On 14/03/14 18:37, Jon Callas wrote:
>> I'm not sure that's a big deal.  But at least in a "pairwise" situation 
>> where each message is separately encrypted to each recipient (instead of 
>> using a group key and broadcast medium), wouldn't it be easy to omit old 
>> hashes to a new member?
> 
> I agree with Trevor, Ximin.
> 
> There's an old wry aphorism that any job not worth doing is not worth doing 
> well. I don't think that worrying a lot about those issues is *worth* it.
> 
> Another relevant aphorism is Dr. Franklin's, that a secret can be kept by 
> three people so long as two of them are dead.
> 
> Once you get into multiparty communications like an encrypted chat room or 
> IRC channel, the fact that humans *presume* they can blab about things said 
> "in public" is a much bigger threat to communications than any crypto. In a 
> simple case of three people, I bet that the work factor to break things is 
> 2^10, and certainly not 2^20. (Whatever that really means. 2^10 is "one in a 
> thousand" and 2^20 is "one in a million" and my intuition is that the chance 
> someone would blab something juicy is less than one in a million, even if I 
> don't know the direct object of that million.) By the time you have a typical 
> IRC chat, where people come and go, idle, lurk, log, etc., none of the 
> vulnerabilities are in the crypto. So don't over-design it.
> 
> We're much better off by having systems that are immune to surveillance by a 
> casual adversary that lurks in the cloud (it could happen), than worrying 
> about the mechanics of the actual chat. They don't *want* to have to go to 
> the trouble of setting up a sock puppet to join the chat, but they will. If 
> the security of the system forces them to have to deign to join the chat, you 
> win. You don't need to do more than that, and as a matter of fact, you're 
> better of spending effort to make it *usable*.
> 

Human and technical issues are non-conflicting topics in security, and both 
should be solved. What you are talking about is *per-instance-cost*, the cost 
to achieve strong security *in each instance* of a situation. Of course, we do 
not want high per-instance-cost solutions.

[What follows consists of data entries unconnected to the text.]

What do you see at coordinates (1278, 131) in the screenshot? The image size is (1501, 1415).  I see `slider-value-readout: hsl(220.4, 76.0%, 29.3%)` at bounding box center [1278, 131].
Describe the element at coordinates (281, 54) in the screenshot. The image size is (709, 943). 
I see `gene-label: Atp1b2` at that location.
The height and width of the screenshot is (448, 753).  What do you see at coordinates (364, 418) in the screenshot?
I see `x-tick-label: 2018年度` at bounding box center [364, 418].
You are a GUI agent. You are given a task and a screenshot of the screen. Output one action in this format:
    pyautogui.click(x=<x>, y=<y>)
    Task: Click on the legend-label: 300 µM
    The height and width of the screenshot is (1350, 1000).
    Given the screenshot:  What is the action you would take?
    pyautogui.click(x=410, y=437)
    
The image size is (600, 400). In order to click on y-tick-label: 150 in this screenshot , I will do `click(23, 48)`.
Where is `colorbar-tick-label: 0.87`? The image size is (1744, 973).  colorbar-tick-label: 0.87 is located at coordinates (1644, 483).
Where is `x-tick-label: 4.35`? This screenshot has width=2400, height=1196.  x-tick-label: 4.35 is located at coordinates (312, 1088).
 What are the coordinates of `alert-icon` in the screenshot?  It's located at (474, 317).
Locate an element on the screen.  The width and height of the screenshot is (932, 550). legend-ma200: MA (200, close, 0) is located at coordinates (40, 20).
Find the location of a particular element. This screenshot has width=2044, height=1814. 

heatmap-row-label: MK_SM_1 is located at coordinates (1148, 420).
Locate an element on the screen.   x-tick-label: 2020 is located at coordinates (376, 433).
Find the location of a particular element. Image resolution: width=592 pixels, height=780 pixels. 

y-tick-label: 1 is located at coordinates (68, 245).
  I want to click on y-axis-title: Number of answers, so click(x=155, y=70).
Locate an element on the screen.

The effort I am putting in here is *research-cost*. Once a solution is found 
and the software written, the cost to achieve security becomes very very low. 
Also, we are on a mailing list called messaging at moderncrypto.org, so excuse 
me for talking about very technical issues.

Just because there has historically been a lack of focus on UX, and many people 
are rightly focusing on it more, does not mean technical research is "not 
worth" the effort. In fact, I started another thread in parallel, that focused 
more on UX issues - perhaps you have something more constructive to add to that 
one? You are welcome to ignore this thread if you don't feel it's worth your 
personal effort to think about - but I do.